Impact of scutellarin on cyclophosphamide-induced testicular damage in Sprague Dawley male rats

Cyclophosphamide is one of the most invasive chemotherapeutic drugs, which is commonly used despite its adverse effects and toxicities. Scutellarin is an herbal flavonoid with multiple pharmacological activities and clinical applications. The goal of the current study was to investigate whether scutellarin protected the gonads of male rats exposed to a single dose of cyclophosphamide. In the experiment, 21 male Sprague-Dawley male rats were divided into three groups (n=7/group).
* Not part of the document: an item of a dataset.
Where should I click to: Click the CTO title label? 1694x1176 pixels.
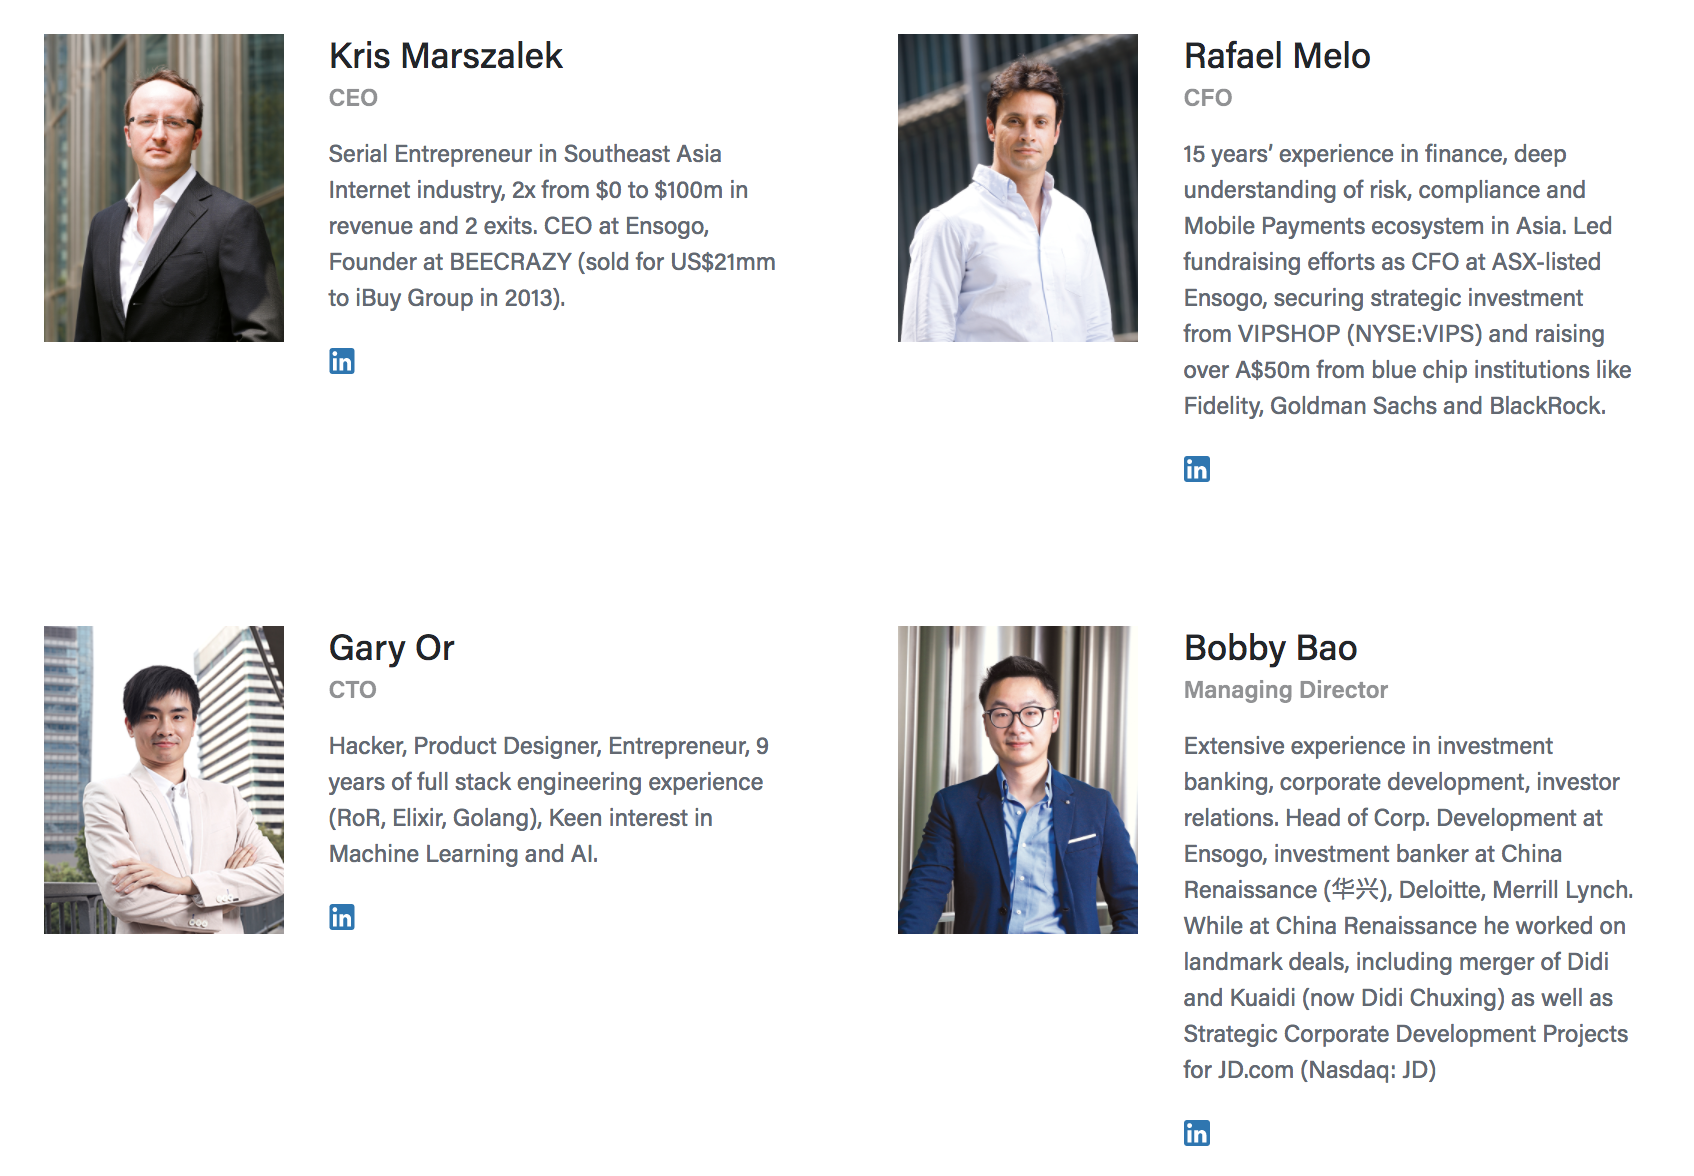353,690
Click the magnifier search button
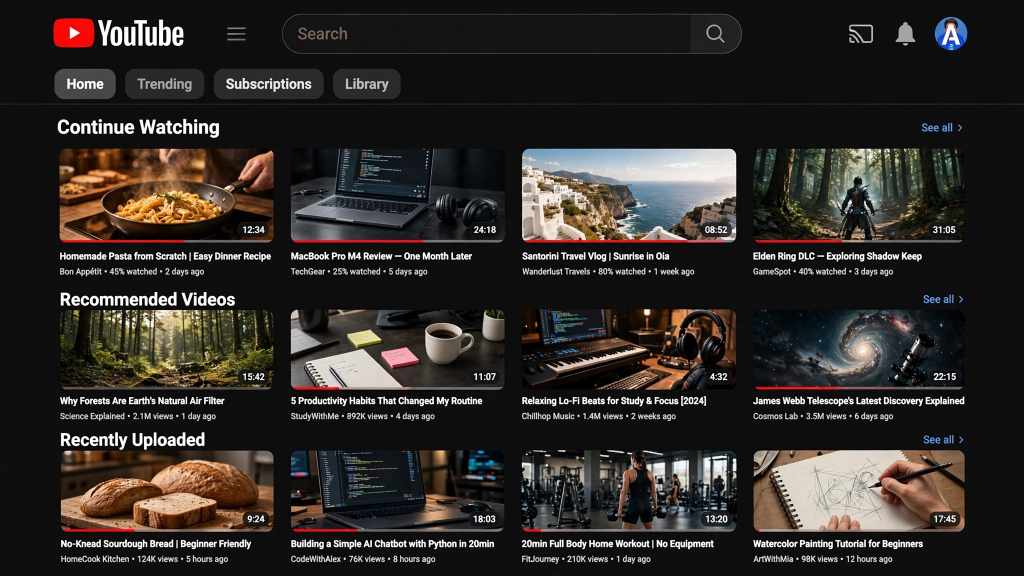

Control group; received normal saline for 12 days by mouth; Induction group; received normal saline for 12 days by mouth and a single dose of cyclophosphamide (100 mg/kg) intraperitoneally on day 6; and Scutellarin group; received intragastric scutellarin (100mg/kg) for 12 days and a single dose of cyclophosphamide (100mg/kg) intraperitoneally on day 6. At the end of treatment, the samples were collected, the gonadosomatic index (GSI) was calculated, sperm parameters, serum testosterone, testicular malondialdehyde (MDA), and glutathione peroxidase (GPx) levels were measured, and histopathological alternation was evaluated. The results showed that GSI, sperm parameters, testosterone, and GPx levels were notably declined, while the level of MDA was significantly higher in the induction group compared to the control group. Interestingly, these measures markedly improved in scutellarin treated group. Additionally, histopathological analysis revealed a substantial change in the testicular tissue structure and a decrease in Jonson's score in the induction group, although scutellarin co-treatment considerably attenuated and even reversed these changes. In conclusion, the outcomes demonstrated that scutellarin may act as a protective agent that alleviates rats' testicular toxicity caused by cyclophosphamide therapy. Further, the proposed process may be attributed to its potent antioxidant properties.